歓喜の瞬間

ウェストハムが2週間前にスパーズに土をつけたことで、チェルシーのプレミアリーグ優勝は最終節を待たずに決することとなった。

 

アジアのサポーターたちはこの結果に感謝していることだろう。なぜならタイトルを獲得した試合は週末に開催され、歓喜の瞬間を心置きなく観戦できたからだ。

 

ミドルズブラ、ウェストブロム、ワトフォードとの試合はアジア時間早朝のキックオフだったため、多くのアジアファンは目覚まし時計をセットし、カフェイン入りの飲み物を片手に観戦することとなった。しかし優勝が決しているため火曜日早朝の試合はマストではなくなったのは大きいだろう。

 

チェルシーがボロを下したことにより、土曜日早朝にキックオフとなるウェストブロム戦でタイトル獲得の可能性となった。そうなれば我々は歓喜の拳あげるべく、試合観戦にも力がはいる。

 

当日はセットしたアラームは午前2時30分に鳴り、蒼いシャツを着て2歳の息子と一緒に大型スクリーンのあるパブを訪れた。

 

自宅で観戦していたら、熟睡しているご近所に迷惑をかけてしまうことを懸念したのだ。優勝の瞬間は大きな声が出てしまうというのは、容易に予想できるだろう。

 

パブには200人を越えるチェルシーファンが駆け付けていた。そしてラスト8分にミシー・バチュアイがネットを揺らすと、会場は歓喜の叫びに包まれ、チャントの大合唱が始まった。

 

20年前にミドルズブラを破ってFA杯優勝を達成した瞬間と同じ感情だった。チェルシーファンとしてのこれまでのキャリアを振り返ると、1997年のFA杯優勝、2005年にボルトンを下してのプレミア優勝、そして2012年のミュンヘンの夜と引けを取らない感情が込み上げてきたと言っていい。

 

ウェストブロム戦は初めて息子と一緒に迎える優勝の瞬間だった。バチュアイのゴールを共に喜んだ瞬間は一生忘れることがないだろう。
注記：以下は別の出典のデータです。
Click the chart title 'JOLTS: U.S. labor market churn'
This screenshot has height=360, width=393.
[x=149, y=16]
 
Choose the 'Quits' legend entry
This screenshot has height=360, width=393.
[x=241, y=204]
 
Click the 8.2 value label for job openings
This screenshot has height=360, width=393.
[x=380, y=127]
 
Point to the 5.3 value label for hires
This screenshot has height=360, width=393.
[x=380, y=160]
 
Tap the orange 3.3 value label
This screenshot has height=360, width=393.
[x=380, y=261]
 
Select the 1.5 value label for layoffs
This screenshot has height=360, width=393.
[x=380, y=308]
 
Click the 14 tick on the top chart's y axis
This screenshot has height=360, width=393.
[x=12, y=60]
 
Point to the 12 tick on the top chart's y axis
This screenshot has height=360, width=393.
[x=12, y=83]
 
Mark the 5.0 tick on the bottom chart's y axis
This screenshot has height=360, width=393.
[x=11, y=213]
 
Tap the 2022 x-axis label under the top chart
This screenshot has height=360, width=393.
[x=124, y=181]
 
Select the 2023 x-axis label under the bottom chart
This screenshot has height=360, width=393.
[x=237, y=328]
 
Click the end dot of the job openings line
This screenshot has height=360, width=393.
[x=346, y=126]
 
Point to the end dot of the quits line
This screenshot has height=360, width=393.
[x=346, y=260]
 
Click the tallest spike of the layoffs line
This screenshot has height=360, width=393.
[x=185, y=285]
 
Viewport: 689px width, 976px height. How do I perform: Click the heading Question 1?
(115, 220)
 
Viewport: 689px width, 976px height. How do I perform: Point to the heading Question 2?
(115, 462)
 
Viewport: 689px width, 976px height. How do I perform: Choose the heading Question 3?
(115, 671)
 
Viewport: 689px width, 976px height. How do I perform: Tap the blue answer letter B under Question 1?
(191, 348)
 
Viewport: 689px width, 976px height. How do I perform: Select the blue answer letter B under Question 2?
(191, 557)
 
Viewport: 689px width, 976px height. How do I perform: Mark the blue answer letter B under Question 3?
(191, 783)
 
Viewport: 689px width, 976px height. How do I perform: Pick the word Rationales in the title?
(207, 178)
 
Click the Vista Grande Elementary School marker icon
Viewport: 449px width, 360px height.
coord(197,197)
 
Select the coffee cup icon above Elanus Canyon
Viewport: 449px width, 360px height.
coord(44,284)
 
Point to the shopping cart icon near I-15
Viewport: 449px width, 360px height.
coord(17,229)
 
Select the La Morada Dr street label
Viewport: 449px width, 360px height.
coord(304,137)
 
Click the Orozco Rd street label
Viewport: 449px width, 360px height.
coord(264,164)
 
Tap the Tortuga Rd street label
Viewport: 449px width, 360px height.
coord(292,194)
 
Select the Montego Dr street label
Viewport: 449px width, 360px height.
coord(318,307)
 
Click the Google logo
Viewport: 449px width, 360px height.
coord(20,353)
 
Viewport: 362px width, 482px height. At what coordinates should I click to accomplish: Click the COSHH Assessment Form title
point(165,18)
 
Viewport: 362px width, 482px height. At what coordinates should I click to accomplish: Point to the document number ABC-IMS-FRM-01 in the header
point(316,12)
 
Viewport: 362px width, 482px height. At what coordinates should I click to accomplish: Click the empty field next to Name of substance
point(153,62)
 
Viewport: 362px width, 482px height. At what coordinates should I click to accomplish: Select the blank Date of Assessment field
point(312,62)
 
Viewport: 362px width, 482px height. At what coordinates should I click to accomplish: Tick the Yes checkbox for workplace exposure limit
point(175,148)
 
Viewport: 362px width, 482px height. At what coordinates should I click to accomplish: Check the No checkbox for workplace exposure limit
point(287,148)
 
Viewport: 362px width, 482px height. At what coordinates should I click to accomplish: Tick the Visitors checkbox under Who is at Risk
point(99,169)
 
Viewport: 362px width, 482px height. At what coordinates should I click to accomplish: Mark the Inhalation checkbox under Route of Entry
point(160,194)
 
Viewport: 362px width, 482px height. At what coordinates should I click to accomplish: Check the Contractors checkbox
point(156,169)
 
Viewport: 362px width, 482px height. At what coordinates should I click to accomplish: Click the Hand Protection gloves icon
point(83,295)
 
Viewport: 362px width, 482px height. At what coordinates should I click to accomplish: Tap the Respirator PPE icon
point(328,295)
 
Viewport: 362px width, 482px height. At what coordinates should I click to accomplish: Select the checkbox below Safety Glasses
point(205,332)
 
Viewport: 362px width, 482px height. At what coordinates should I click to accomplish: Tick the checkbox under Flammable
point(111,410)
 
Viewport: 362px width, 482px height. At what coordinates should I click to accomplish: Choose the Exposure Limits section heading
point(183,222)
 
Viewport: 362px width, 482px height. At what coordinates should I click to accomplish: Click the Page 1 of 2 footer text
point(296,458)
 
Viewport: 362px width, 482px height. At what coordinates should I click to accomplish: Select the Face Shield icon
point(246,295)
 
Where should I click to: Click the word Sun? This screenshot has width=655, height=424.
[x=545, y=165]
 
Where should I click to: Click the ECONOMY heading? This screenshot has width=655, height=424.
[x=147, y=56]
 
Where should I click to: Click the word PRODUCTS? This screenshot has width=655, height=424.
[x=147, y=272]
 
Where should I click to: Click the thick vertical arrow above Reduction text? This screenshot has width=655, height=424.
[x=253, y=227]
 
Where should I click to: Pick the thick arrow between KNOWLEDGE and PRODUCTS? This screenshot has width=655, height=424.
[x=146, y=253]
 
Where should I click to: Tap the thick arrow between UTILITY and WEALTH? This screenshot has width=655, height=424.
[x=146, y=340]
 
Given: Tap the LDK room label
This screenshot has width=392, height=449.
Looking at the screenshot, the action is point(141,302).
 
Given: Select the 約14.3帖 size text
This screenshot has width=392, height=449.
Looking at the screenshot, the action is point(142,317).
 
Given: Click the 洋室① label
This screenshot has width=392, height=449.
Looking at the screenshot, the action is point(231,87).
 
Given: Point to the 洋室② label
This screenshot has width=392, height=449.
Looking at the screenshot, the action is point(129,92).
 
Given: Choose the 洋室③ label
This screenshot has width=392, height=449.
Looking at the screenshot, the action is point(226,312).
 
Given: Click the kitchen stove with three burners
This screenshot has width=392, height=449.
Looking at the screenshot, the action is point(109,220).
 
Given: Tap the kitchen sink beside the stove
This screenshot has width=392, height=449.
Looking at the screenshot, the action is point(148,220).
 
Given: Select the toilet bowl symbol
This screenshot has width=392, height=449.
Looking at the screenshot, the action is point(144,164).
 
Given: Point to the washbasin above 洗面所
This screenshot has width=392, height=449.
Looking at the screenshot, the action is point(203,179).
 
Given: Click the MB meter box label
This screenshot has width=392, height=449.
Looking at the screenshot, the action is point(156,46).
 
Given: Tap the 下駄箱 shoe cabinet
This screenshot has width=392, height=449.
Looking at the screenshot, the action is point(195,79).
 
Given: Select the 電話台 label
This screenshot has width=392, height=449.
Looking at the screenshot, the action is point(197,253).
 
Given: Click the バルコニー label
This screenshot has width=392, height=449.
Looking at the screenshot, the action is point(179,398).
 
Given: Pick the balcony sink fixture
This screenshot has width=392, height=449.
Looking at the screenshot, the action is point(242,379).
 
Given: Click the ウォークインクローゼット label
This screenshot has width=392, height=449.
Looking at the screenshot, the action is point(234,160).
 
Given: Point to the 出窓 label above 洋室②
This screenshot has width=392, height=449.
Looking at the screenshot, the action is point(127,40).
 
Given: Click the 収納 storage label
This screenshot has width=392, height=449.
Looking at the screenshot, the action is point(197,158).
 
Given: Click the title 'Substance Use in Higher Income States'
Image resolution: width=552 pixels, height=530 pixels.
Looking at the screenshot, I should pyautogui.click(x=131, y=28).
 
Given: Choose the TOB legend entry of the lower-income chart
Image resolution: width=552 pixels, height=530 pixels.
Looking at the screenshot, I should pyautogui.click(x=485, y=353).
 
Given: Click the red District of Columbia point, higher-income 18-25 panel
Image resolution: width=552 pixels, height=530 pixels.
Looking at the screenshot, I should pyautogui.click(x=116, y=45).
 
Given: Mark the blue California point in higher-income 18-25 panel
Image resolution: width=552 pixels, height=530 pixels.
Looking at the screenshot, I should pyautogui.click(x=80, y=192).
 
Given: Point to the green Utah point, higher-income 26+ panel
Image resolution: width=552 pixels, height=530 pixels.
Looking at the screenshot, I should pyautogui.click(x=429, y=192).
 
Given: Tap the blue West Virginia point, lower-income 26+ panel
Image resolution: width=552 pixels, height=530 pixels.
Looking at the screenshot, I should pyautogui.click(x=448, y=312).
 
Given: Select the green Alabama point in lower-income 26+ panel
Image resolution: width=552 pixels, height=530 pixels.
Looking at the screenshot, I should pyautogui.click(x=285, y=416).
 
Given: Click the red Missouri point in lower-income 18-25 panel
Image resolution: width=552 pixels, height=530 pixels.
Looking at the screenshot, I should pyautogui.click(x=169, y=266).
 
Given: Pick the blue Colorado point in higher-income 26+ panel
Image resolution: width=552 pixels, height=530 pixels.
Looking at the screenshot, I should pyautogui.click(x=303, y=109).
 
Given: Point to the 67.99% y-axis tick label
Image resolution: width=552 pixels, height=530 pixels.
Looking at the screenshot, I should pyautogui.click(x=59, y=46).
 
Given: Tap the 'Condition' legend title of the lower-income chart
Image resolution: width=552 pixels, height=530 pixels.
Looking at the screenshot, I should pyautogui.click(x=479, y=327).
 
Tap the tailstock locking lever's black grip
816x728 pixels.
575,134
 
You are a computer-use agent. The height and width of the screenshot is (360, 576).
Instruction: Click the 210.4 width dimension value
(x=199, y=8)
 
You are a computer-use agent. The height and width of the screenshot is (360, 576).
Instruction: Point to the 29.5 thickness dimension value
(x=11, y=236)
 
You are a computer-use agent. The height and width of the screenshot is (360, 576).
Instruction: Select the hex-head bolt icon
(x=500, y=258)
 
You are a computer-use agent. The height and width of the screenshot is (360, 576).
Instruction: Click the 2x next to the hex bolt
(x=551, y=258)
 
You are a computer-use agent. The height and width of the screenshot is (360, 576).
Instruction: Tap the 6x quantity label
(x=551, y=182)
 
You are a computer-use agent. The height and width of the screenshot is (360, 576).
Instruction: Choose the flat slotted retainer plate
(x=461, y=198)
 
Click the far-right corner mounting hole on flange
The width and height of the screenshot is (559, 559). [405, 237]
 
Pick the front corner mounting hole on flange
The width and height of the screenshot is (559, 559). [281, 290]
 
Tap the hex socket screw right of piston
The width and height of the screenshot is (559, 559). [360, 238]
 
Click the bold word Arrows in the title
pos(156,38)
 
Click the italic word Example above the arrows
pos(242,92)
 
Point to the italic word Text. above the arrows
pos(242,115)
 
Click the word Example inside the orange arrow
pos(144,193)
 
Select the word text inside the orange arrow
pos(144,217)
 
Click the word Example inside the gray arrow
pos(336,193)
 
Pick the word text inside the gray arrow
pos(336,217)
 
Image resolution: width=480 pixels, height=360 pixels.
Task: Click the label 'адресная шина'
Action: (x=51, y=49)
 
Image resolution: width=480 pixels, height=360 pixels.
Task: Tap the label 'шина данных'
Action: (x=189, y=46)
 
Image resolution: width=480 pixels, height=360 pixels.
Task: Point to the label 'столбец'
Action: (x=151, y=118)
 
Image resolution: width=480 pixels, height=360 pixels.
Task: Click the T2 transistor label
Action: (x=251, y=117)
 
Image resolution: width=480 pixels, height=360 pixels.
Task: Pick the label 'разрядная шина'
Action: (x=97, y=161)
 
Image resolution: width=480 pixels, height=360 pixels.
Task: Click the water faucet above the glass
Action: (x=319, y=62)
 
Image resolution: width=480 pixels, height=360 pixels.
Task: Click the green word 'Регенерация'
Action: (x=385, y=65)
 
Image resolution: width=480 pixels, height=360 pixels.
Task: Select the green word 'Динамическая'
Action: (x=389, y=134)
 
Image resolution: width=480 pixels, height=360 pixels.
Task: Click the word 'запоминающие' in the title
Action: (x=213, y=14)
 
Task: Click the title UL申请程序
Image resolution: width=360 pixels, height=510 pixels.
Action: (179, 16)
うまくいけはアントニオ・コンテ率いるチェルシーは、さらなるタイトルを獲得することができる。FA杯決勝で勝利して、是非ともダブルの瞬間を味わいたいものだ。

 

昨シーズンの不調から見事に復活したチェルシーだが、ライバルチームからは欧州大会不出場の恩恵を受けているとの指摘もある。しかし、今シーズンのタイトルは決して色褪せることはないだろう。プレミアリーグが1995/96に20チームになって以来、勝ち点90を積み上げたのは6チームのみ。サンダランド戦に勝利すればプレミア記録となるシーズン30勝、2005/06のチェルシーが達成した95ポイントに次ぐ2位の記録を達成する。

 

我々の願いは来シーズンのチェルシーがさらに躍進することだ。欧州大会に復帰するが、その日程を乗り越えるのに十分な心身の成長を、今のチームには感じている。

 

しかし今は来シーズンのことは色々語る時ではない。今は“チャンピオン!”という事実を全身で喜ぼうじゃないか。